Ancora una volta: nessuna differenza. Per Sky facciamo principalmente preview, che prima facevamo per UU ma che abbiamo scelto, insieme a Sky ovviamente, di pubblicare lì perché effettivamente svolgevano un servizio più impersonale che poteva essere più utile anche a chi non conosceva l’Ultimo Uomo. Poi raccogliamo le migliori giocate, un pezzo simile a quelli che facciamo su UU sui migliori gol, ad esempio. E anche gli altri pezzi che finiscono Sky non sono diversi a quelli per UU, la differenza sta solo nella decisione editoriale di pubblicarli lì, che come detto non spetta solo a noi perché il sito di Sky ha un suo direttore con cui noi collaboriamo.
Una delle caratteristiche del primo Ultimo Uomo era quella dei longform, tipologia di articoli che recentemente è andata un po’ in disuso…come mai questa scelta e puoi dirci se a breve questo genere di scritti torneranno sul sito?
Dipende che si intende per longform. Noi facciamo articoli che altri siti venderebbero come longoform, magari con un paio di illustrazioni in mezzo. I nostri longform erano prodotti particolari. Anzitutto erano sponsorizzati. Quindi c’era un budget che qualcuno andava a chiedere al cliente (un lavoro che ovviamente non posso fare io, anche se all’occasione ho dato una mano) e prima ci deve essere l’intenzione di farlo, come modello economico o come potenziale entrata. La società che aveva prima la proprietà del sito, del dominio, faceva queste cose, la proprietà di adesso no (per ora).
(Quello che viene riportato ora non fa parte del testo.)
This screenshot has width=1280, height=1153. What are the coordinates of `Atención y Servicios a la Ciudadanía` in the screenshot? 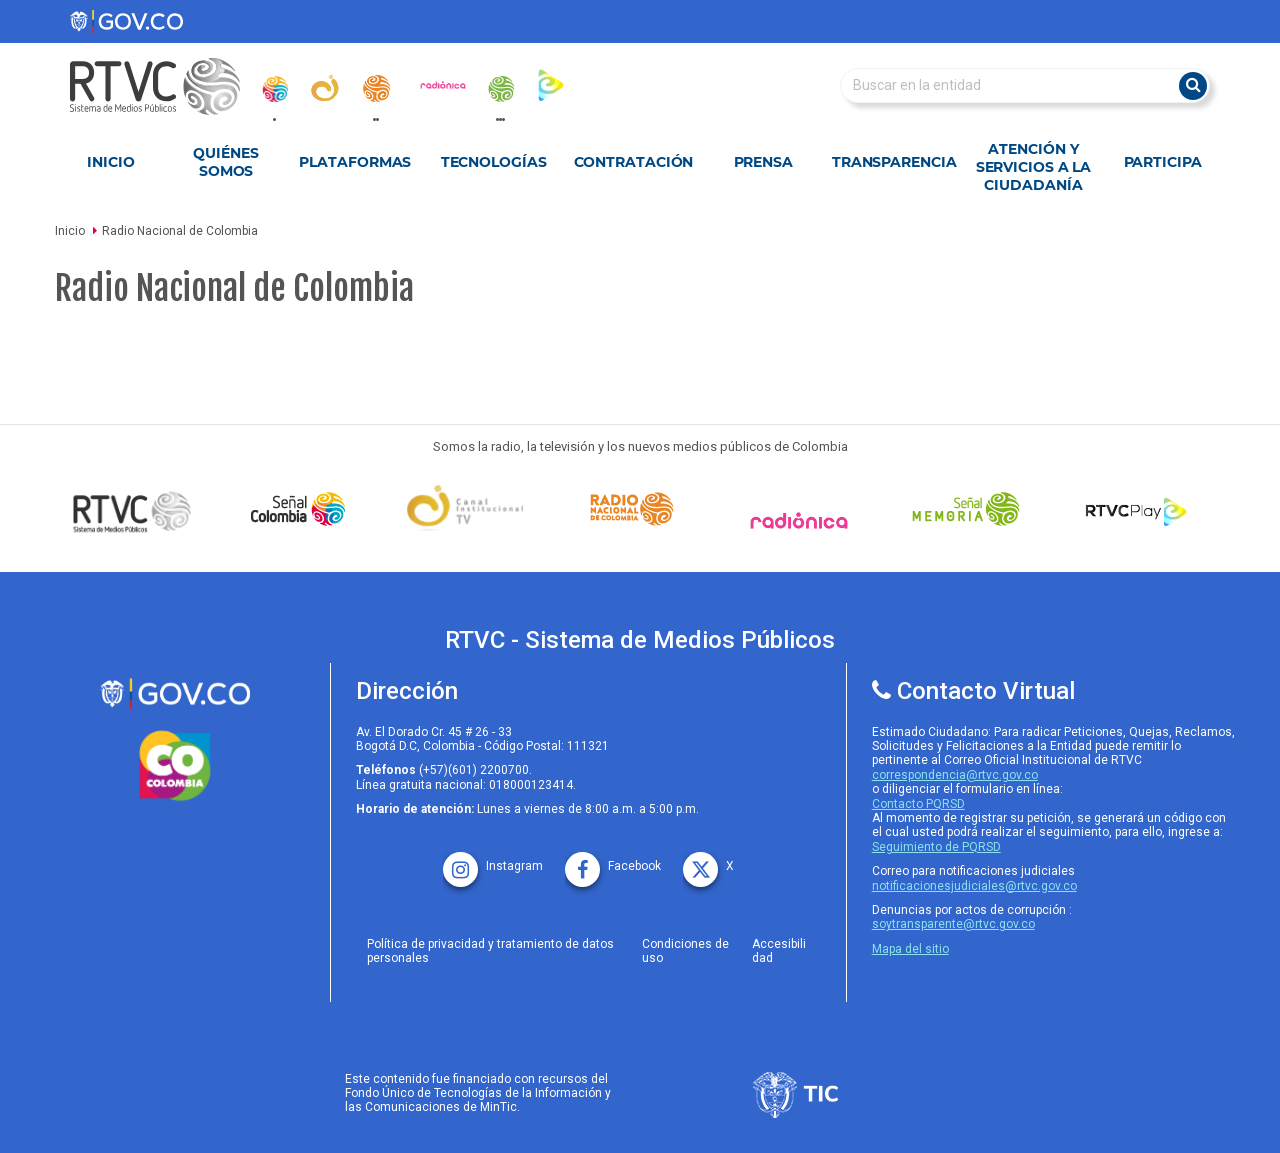 It's located at (1034, 167).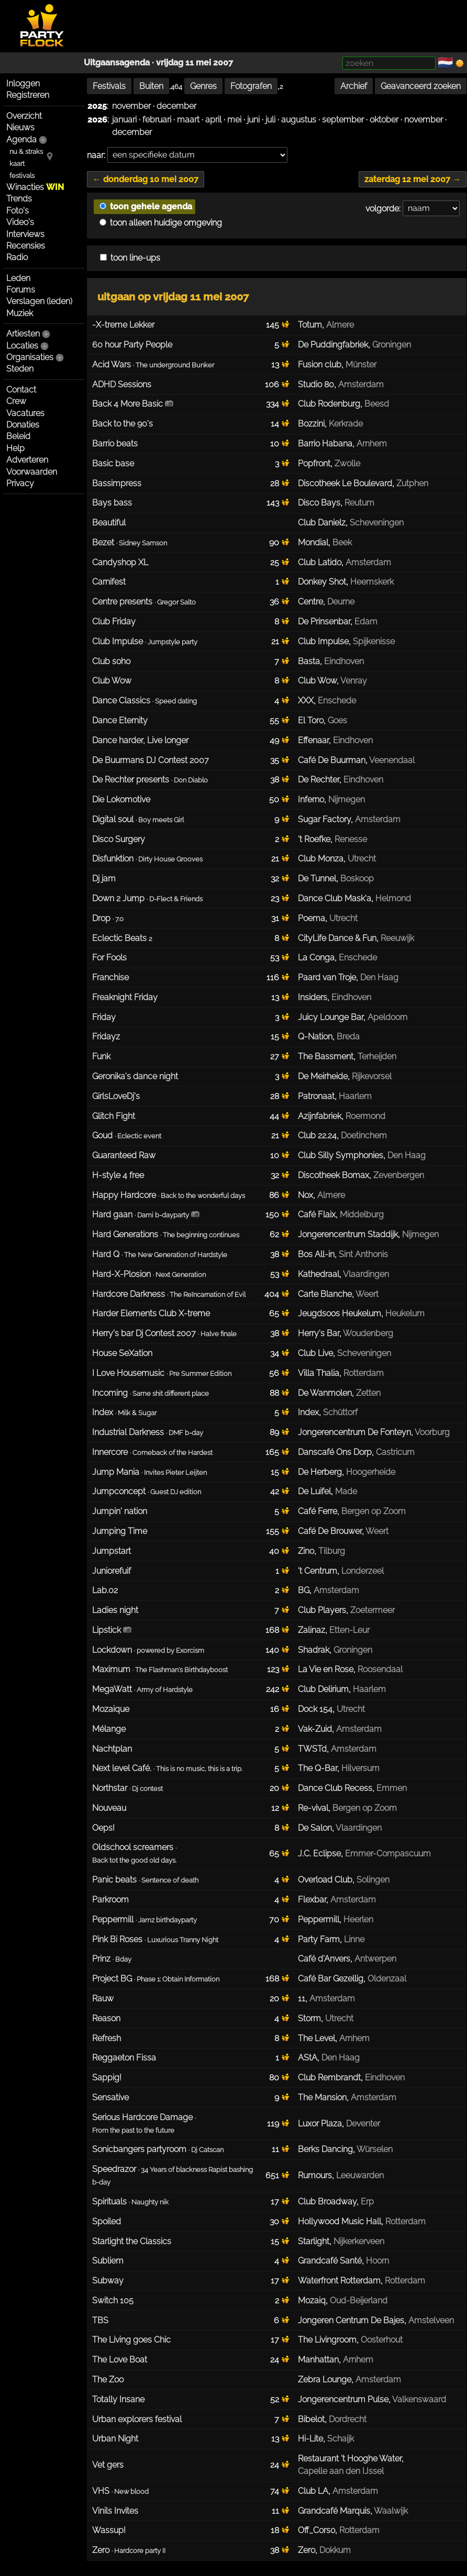 Image resolution: width=467 pixels, height=2576 pixels. What do you see at coordinates (340, 602) in the screenshot?
I see `Deurne` at bounding box center [340, 602].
Secondo poi, erano prodotti curati dal punto di vista di grafica e programmazione, che richiederebbero uno sforzo aggiuntivo, anche economico, che ti rimanda al punto primo: la necessità di un budget. Sinceramente continuo a pensare che siano bei prodotti, soprattutto per il lettore che li percepisce in maniera “diversa”, un po’ come se leggesse su carta invece che sul cellulare, e magari ne rifaremo in futuro. Dal punto di vista editoriale però non è detto che non si possano fare articoli altrettanto belli o lunghi, magari senza chiamarli longform.
Come vedi lo stato attuale del giornalismo sportivo italiano?
Lo vedo male e da lontano, come il resto del giornalismo italiano. Male perché le preoccupazioni economiche hanno eroso, mi pare, le motivazioni di molti e si sono barattati dei valori impliciti per pochi clic. Però io so poco in realtà dei compromessi e delle difficoltà di chi fa questo lavoro ogni giorno in redazioni magari grandissimi e pesantissime. Non so come può evolversi la situazione, spero che si troveranno nuove forme per rendere sostenibile un mestiere che non può e non deve essere subordinato agli incassi.
Infine, una domanda più centrata su di te: cosa c’è nel futuro di Daniele Manusia e dove ti vedi fra dieci anni?
Guarda ho appena avuto una figlia, il mio futuro è qui. Tra dieci anni mi vedo che la vado a prendere a scuola e mi faccio raccontare cose. Spero di fare ancora un lavoro che amo, ancora con persone che stimo e a cui voglio anche un po’ bene.